苗場山頂は午前中、ほぼ晴れの穏やかな天候が続く。午前9時で17.1℃、正午には17.8℃と気温は上昇傾向にあるが、風は弱く体感は快適に感じるだろう。現時点の体感気温は16.1℃であり、ベースレイヤーの上に薄手のミッドレイヤー、そして万一の雨に備え防水透湿性のアウターを携行するレイヤリングが適切だ。

しかし、正午頃から薄曇りとなり、午後3時には弱い雨が降り出す予報。降水確率は100%と高く、その後も弱い霧雨が夜間まで続く見込みだ。これにより地面コンディションは、現況のドライから急速にウェット、そして泥濘へと変化する。特に山頂台地の広大な湿原では、雨で木道が滑りやすくなるため、足元には十分な注意が必要だ。

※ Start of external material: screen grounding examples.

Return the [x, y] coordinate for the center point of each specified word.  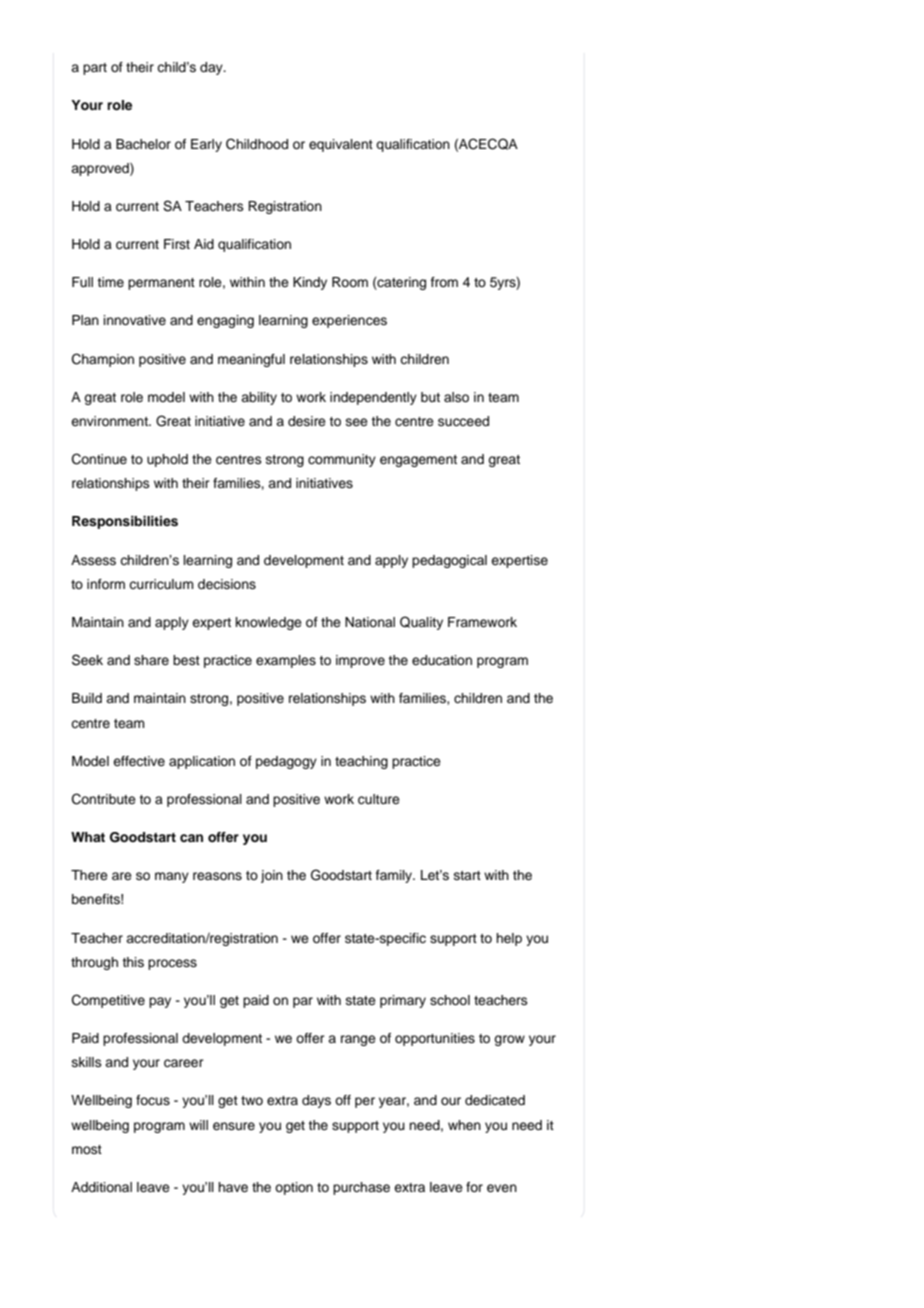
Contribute [104, 799]
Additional [101, 1187]
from [444, 282]
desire [307, 421]
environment [110, 421]
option [294, 1188]
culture [379, 799]
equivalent [341, 145]
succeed [463, 421]
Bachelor [143, 144]
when [464, 1125]
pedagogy [286, 762]
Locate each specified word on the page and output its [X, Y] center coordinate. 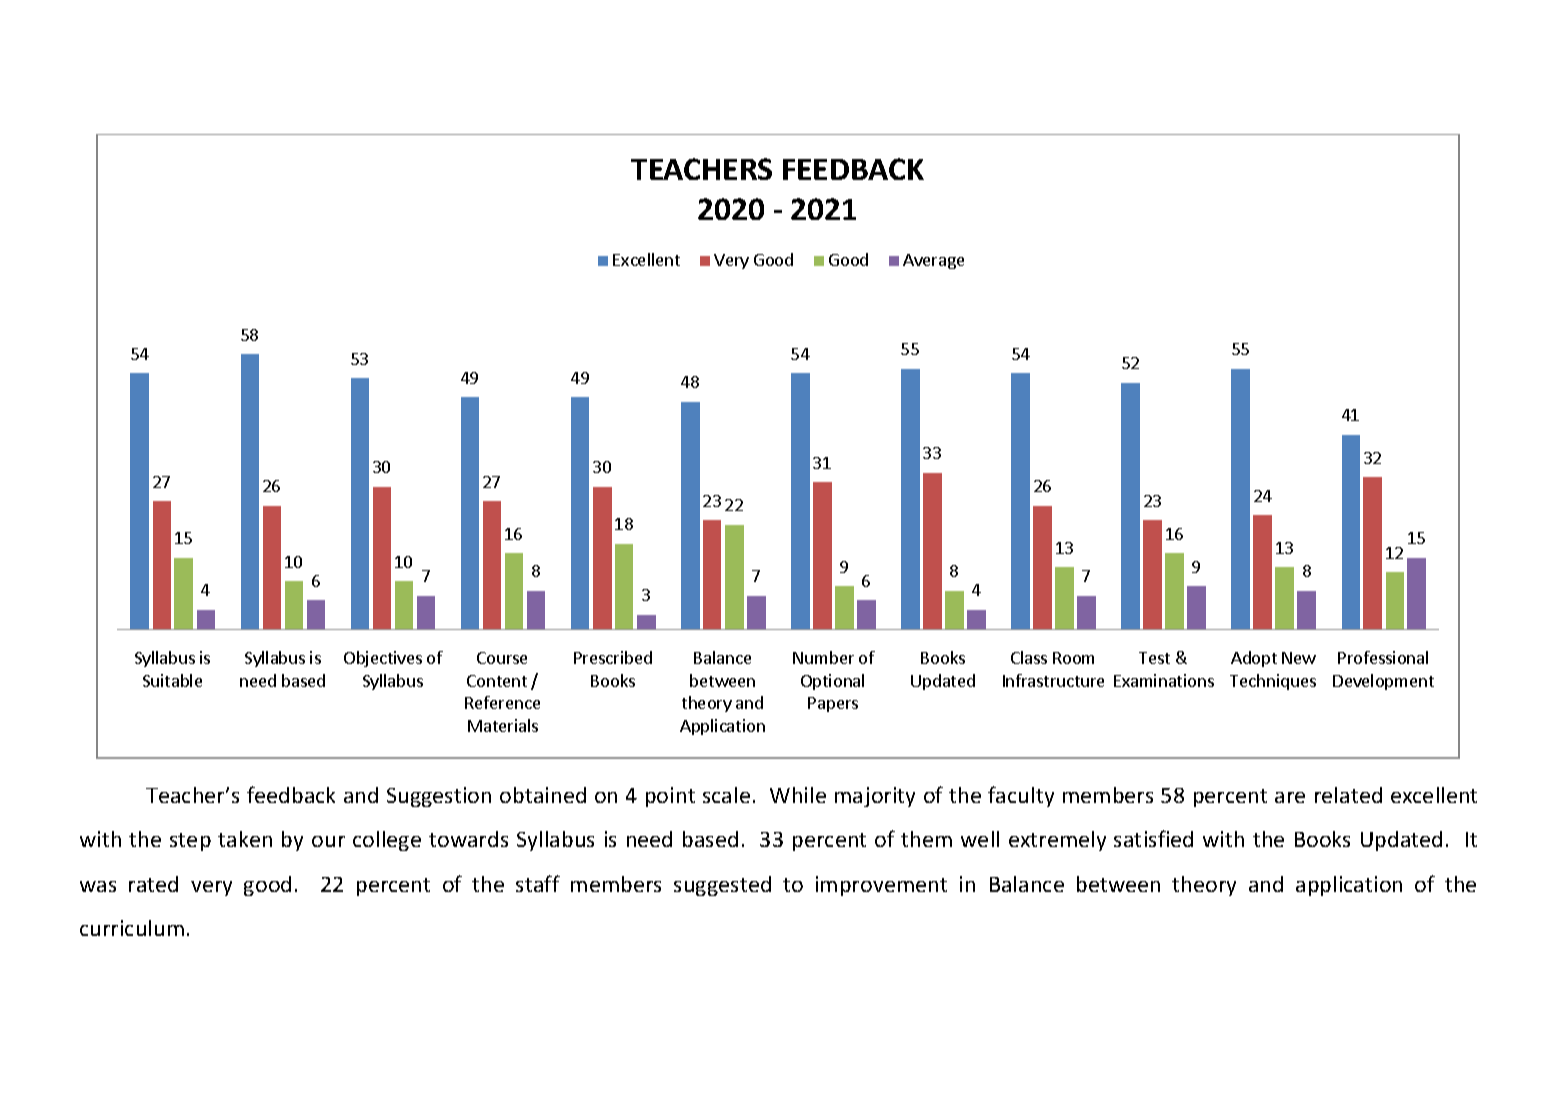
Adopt [1254, 659]
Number [823, 657]
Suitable [172, 680]
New [1299, 658]
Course [502, 658]
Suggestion [439, 797]
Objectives [383, 659]
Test [1154, 658]
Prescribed [613, 657]
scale [726, 795]
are [1290, 797]
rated [153, 884]
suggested [722, 886]
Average [933, 261]
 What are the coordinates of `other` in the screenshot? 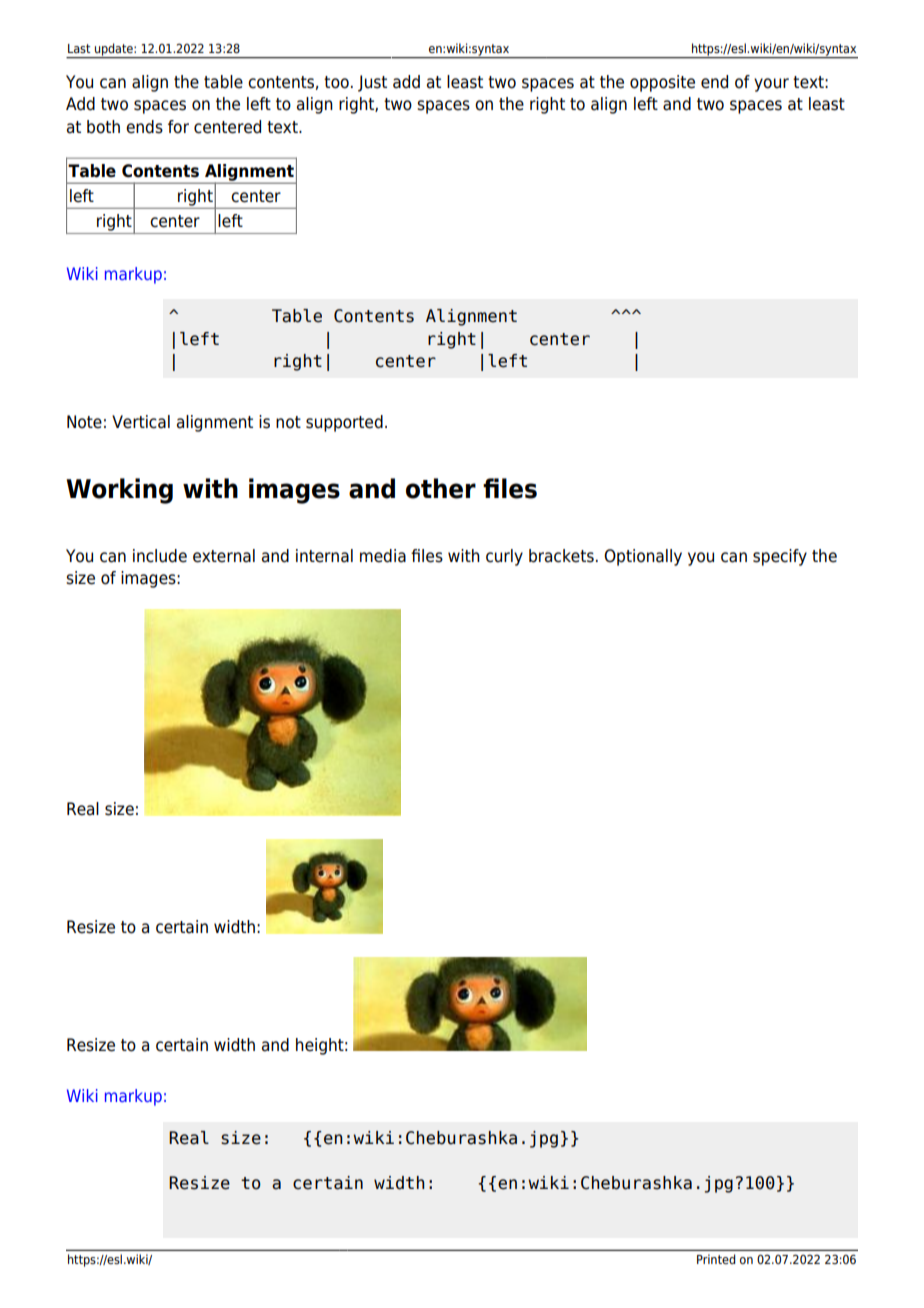 It's located at (441, 488).
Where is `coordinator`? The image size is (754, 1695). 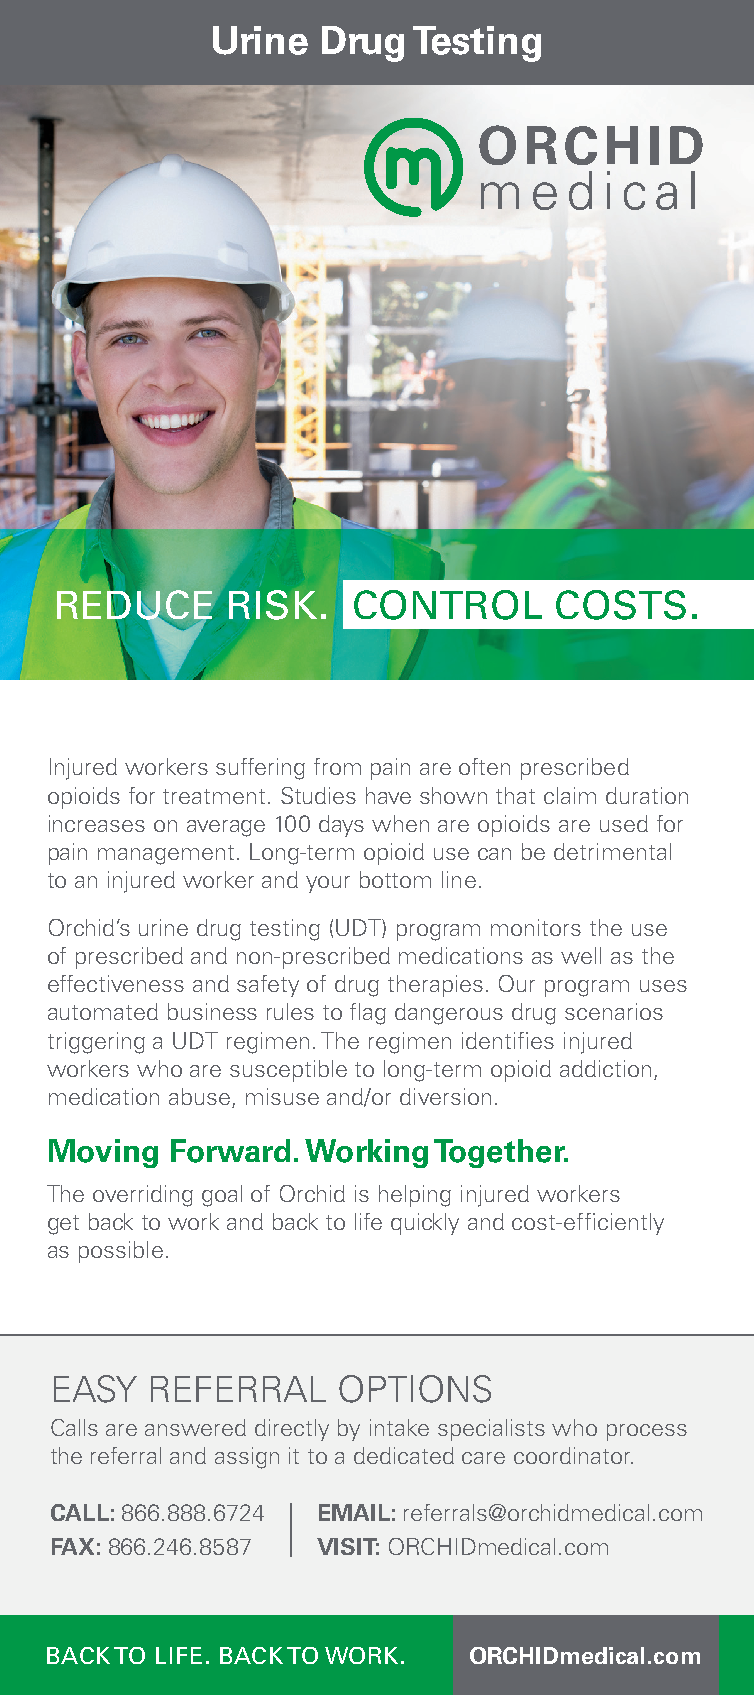 coordinator is located at coordinates (573, 1455).
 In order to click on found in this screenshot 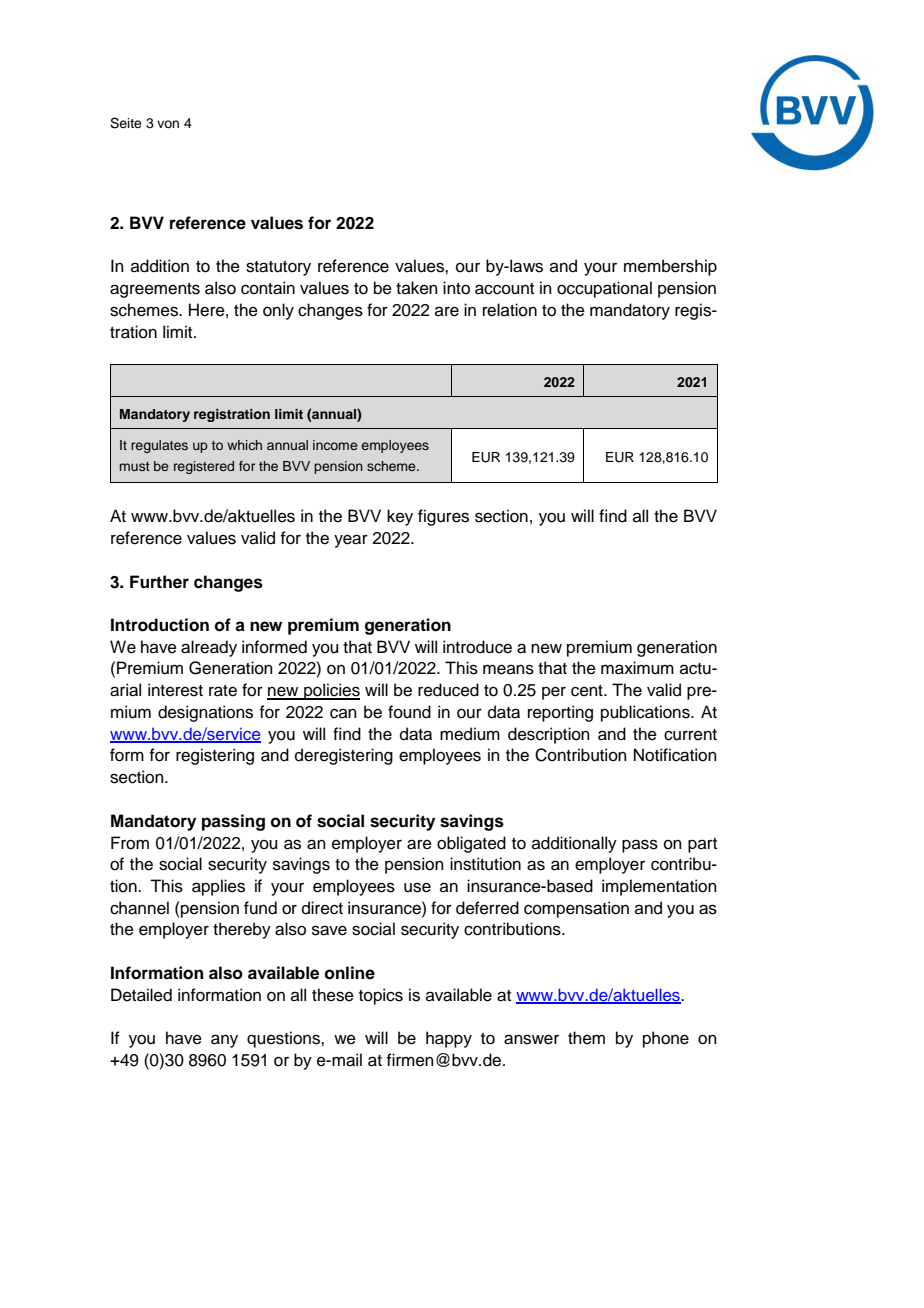, I will do `click(409, 712)`.
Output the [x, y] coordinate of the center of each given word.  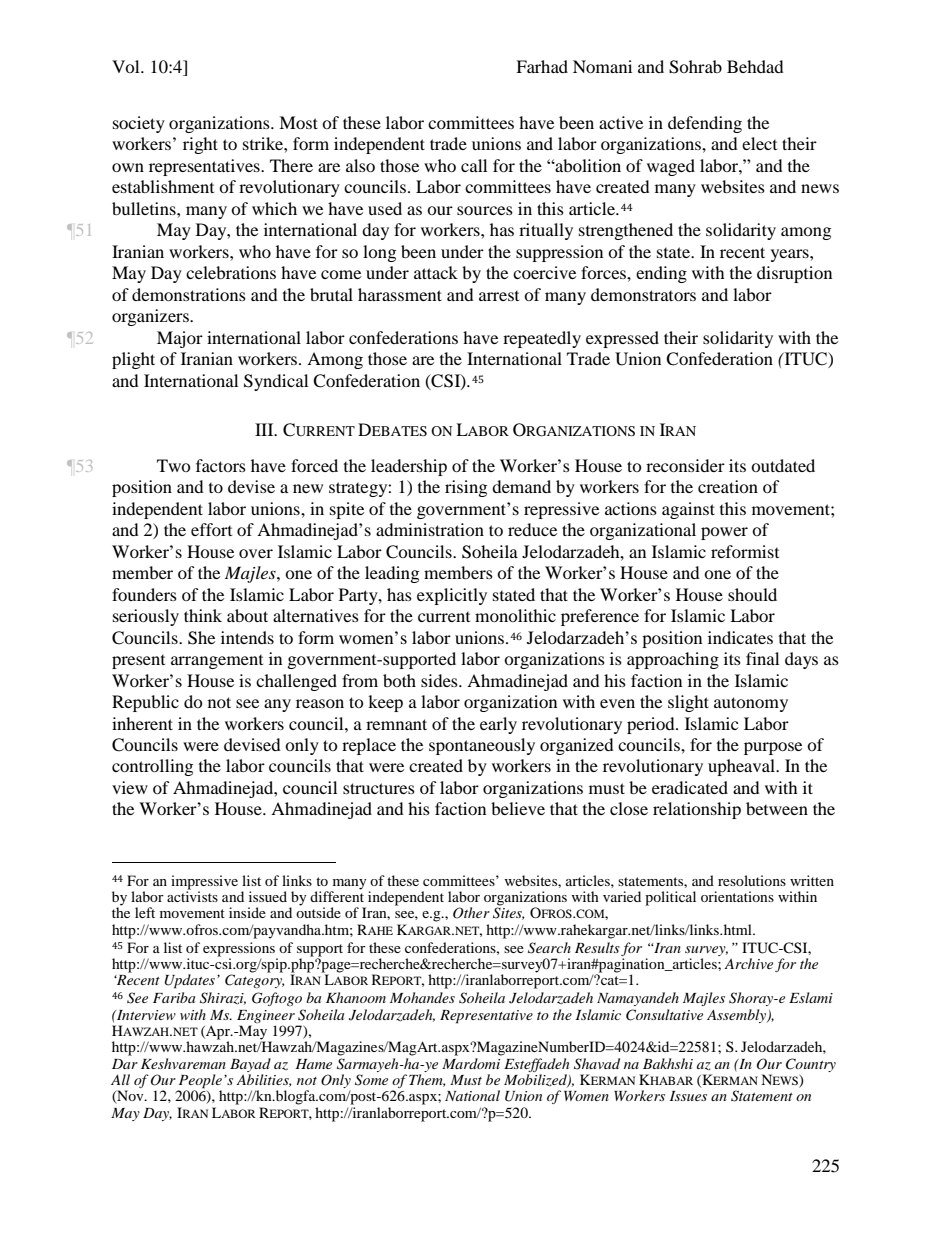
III [265, 429]
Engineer [266, 1016]
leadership [409, 467]
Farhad [542, 66]
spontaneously [482, 746]
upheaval [742, 767]
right [200, 145]
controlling [152, 767]
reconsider [685, 465]
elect [759, 143]
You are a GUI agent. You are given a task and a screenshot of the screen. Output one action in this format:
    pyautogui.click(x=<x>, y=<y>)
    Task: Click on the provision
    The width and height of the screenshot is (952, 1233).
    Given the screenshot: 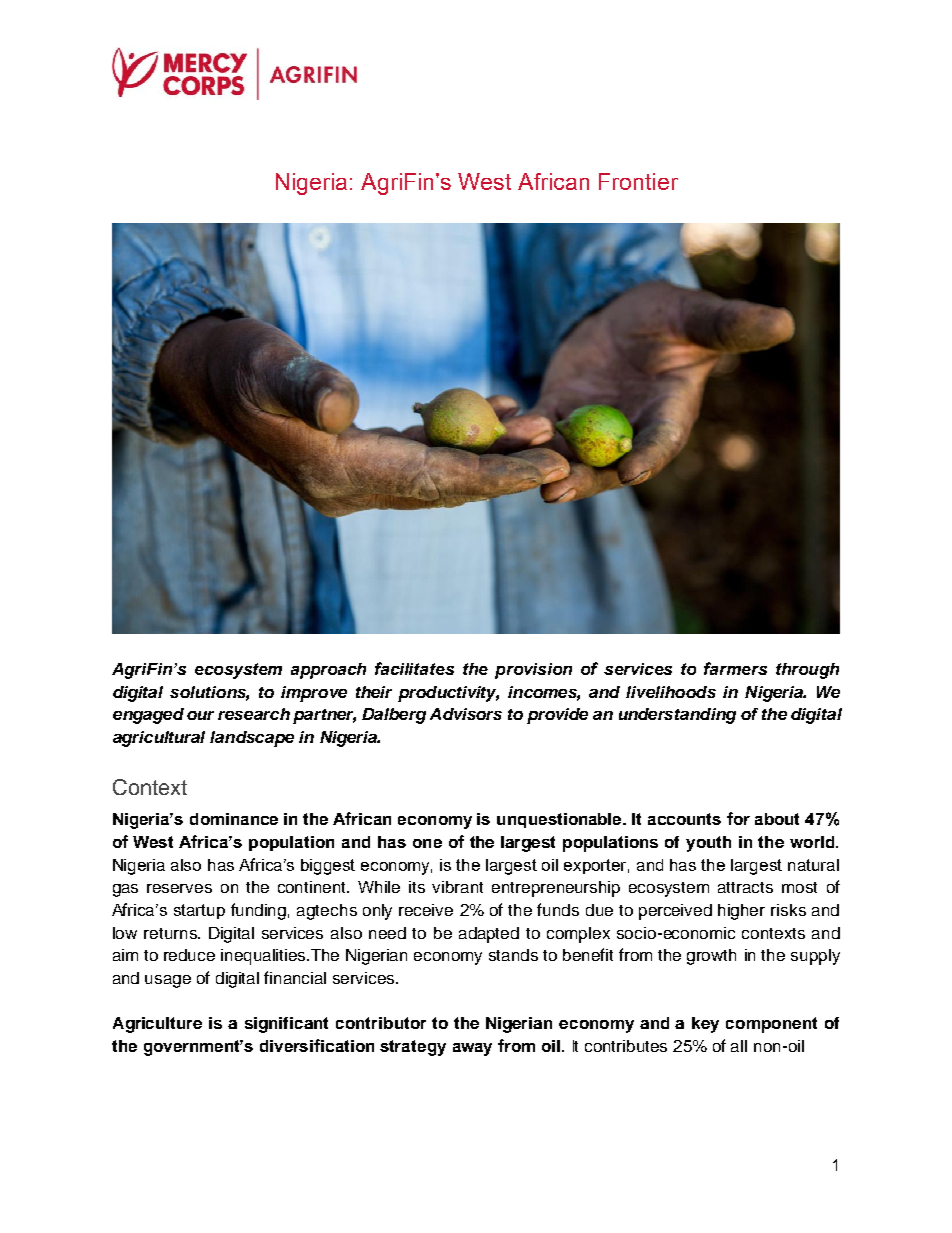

午後の降水に伴い、山頂台地では濃霧が発生し視程が悪化する可能性が高い。東西4kmにわたる湿原は一度視界を失うと道迷いのリスクが顕著に高まる。GPSや地図による位置確認を怠らないこと。雷の予報はないが、降水確率が高い時間帯は空の変化に注意を払うべきだ。強風は突風で最大6.9m/s程度と行動を妨げるレベルではないが、雨天時は体感温度を奪う要因となる。気温が15℃台で雨に濡れると低体温症のリスクが高まるため、雨具の上下を必ず携行し、早めの着用を心がけてほしい。アイゼンやチェーンスパイクは不要だ。